— THE REQUEST —
Copy the stretch of material from the line containing "Where should I click to: Click the FINAL" through the line containing "Action: [518, 108]", reproducing every line in it without any change.

**** DATA LINES

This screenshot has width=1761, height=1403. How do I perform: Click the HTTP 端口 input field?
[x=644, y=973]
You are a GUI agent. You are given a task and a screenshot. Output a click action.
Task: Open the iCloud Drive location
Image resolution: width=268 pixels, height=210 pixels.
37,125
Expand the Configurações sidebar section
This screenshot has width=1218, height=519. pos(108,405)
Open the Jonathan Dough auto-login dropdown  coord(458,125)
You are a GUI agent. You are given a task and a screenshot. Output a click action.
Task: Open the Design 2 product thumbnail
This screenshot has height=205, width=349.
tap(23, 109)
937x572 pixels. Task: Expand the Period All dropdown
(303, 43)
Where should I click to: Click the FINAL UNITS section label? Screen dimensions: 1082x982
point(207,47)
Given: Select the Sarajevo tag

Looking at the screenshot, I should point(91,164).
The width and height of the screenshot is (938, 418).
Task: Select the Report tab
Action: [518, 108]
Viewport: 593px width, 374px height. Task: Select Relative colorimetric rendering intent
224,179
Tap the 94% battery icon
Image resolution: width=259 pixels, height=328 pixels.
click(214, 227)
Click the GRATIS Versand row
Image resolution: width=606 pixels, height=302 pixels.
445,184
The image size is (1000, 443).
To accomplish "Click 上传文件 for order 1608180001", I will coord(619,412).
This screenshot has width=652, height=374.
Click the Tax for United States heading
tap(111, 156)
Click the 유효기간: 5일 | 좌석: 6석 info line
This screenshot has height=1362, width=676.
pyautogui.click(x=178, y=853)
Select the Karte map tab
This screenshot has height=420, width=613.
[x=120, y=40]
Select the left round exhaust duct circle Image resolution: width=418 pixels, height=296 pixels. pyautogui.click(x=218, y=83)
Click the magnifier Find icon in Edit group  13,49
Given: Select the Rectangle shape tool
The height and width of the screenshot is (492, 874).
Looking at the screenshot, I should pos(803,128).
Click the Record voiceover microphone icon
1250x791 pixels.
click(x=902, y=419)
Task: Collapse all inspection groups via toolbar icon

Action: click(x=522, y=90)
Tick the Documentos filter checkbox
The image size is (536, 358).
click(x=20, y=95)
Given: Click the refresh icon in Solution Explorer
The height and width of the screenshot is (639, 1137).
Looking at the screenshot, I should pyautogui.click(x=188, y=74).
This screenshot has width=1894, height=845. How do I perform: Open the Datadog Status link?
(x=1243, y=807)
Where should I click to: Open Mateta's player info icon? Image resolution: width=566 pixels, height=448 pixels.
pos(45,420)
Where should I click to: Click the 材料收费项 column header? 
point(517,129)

********

— SOLUTION —
Where should I click to: Click the FINAL UNITS section label? Screen dimensions: 1082x982
point(207,47)
Given: Select the Sarajevo tag

Looking at the screenshot, I should point(91,164).
The width and height of the screenshot is (938, 418).
Task: Select the Report tab
Action: [518, 108]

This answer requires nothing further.